Michell, now Aston Martin’s head of performance optimisation, has seen the full spectrum up close. He worked trackside with Sebastian Vettel, then served as Lance Stroll’s race engineer from 2021 through 2024 before stepping up to his current role. His read on the trio of Alonso, Stroll and Vettel? All three love getting “buried in the data.” The trick is deciding when to feed that appetite and when to take the menu away.
“There are days when the plots and overlays unlock something, and days when it just adds noise,” Michell explains. His job — and every race engineer’s — is to sense which day it is. That can be as subtle as reading a hello in the morning, or knowing when not to drop a stack of aero maps on the desk. Sometimes it’s, “Get a gap on track and go express yourself.” Sometimes it’s a deep dive on the traces.
That balance has underpinned a tidy run into the 2025 summer break. Aston Martin scored in five of the last six races before the shutdown, with Hungary the pick of the bunch: both cars in Q3, Alonso fifth at the flag and Stroll seventh. It nudged the team up to sixth in the constructors’ standings and, more importantly, felt like proof of concept. The car is responsive. The drivers are engaged. The engineering loop is tight.

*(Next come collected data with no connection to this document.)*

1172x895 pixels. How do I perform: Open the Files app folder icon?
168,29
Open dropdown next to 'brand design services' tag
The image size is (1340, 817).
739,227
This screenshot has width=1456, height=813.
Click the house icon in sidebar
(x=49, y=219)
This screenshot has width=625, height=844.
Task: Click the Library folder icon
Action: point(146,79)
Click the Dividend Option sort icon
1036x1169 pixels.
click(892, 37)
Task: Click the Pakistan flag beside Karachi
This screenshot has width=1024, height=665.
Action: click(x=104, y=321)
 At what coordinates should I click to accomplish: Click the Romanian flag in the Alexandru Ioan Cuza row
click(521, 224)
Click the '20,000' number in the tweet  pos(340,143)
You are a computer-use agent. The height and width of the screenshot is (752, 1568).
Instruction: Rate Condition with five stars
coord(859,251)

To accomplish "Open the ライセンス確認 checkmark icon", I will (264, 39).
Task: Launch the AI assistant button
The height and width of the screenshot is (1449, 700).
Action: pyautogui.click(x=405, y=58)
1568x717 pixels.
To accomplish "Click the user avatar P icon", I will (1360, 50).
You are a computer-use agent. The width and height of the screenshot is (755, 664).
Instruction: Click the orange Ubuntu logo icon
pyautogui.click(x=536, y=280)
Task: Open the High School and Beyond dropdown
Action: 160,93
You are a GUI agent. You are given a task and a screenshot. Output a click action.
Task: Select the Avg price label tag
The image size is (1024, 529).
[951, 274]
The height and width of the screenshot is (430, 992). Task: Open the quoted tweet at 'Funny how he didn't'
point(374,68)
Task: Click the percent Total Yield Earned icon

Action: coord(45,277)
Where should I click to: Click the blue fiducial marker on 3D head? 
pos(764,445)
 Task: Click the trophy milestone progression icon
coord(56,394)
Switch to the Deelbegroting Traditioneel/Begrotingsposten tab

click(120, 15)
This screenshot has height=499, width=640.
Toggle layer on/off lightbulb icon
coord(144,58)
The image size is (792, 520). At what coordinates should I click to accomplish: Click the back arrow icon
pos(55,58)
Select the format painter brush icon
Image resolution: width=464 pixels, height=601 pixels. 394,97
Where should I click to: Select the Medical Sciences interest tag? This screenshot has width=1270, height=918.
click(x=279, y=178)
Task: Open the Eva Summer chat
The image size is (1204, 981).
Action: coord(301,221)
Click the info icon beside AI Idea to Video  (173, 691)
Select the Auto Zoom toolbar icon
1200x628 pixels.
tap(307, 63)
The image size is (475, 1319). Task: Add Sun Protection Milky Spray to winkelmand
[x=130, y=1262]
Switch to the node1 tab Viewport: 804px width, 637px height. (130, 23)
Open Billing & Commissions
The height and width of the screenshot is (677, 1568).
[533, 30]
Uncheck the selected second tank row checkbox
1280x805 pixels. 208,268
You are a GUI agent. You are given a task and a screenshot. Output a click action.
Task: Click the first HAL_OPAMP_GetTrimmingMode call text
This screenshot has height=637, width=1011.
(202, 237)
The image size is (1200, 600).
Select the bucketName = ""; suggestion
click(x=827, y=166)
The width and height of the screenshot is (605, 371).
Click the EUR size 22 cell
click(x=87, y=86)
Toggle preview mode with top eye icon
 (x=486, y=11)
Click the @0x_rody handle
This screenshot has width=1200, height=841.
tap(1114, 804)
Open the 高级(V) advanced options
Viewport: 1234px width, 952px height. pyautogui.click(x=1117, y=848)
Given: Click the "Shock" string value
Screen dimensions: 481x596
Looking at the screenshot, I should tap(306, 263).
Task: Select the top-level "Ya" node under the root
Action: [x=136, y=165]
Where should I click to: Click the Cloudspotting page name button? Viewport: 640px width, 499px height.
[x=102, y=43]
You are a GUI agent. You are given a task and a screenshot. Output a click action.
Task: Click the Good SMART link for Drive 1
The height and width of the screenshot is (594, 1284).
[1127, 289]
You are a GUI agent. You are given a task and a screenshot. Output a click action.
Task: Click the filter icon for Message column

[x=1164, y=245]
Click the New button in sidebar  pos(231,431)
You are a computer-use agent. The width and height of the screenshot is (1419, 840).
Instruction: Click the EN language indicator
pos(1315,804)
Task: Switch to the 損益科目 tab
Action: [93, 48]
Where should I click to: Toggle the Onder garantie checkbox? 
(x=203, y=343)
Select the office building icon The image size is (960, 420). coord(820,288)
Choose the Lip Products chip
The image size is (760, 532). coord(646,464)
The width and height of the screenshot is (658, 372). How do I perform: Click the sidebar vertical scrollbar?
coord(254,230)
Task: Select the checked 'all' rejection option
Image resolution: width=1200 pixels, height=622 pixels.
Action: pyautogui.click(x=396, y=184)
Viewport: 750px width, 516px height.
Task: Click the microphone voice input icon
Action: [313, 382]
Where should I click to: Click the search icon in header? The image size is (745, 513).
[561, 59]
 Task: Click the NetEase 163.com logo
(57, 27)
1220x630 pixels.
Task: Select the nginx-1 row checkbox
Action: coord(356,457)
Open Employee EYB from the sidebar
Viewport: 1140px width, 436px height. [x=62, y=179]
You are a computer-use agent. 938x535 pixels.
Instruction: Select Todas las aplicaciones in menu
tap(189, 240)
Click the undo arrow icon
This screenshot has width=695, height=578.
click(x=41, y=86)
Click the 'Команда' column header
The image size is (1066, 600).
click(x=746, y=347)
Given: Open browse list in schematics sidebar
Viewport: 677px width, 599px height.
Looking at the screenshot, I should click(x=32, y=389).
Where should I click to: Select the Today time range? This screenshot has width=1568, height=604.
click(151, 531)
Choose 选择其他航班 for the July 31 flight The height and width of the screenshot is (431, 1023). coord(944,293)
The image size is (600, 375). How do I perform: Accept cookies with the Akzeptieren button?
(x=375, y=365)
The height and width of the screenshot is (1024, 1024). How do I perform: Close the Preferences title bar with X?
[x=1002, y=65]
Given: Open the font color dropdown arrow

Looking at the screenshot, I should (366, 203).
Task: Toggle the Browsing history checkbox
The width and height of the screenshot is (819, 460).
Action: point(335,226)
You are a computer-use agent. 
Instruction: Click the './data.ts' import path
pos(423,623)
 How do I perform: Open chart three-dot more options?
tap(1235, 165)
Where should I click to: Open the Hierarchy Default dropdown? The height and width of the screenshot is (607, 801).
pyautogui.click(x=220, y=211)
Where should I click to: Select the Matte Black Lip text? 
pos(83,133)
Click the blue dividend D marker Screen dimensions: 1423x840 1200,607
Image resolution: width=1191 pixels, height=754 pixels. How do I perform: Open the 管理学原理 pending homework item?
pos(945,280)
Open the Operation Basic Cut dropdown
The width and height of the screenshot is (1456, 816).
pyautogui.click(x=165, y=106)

All of which feeds into the bigger picture: 2026, when the slate gets partially wiped clean. Adrian Newey is already leaving fingerprints on the wind tunnel model, and the Honda partnership looms as a major reset. CEO and team principal Andy Cowell says the place is buzzing with “more adventurous” concepts, with the pipeline from drawing board to tunnel now roughly a third of the time it used to take — a serious acceleration for any aero group.
Cowell’s message is blunt: tough targets, tougher deadlines, no illusions about the scale of the job. New fuel and lubricants with Aramco, in-house transmission and hydraulics, a fresh power unit relationship with Honda, plus a new aerodynamic rulebook. It’s a lot to knit together, and the supply chain is being asked to make more complex parts in less time with better precision. That’s the brief.
For now, the day job matters. Alonso and Stroll are turning in the kind of disciplined weekends that keep morale high and the factory hungry. And if the drivers want to spend their evenings nose-deep in overlays, Aston Martin won’t be standing in their way — they’ll just be smart about when to push more information across the table, and when to let instinct do the laptime.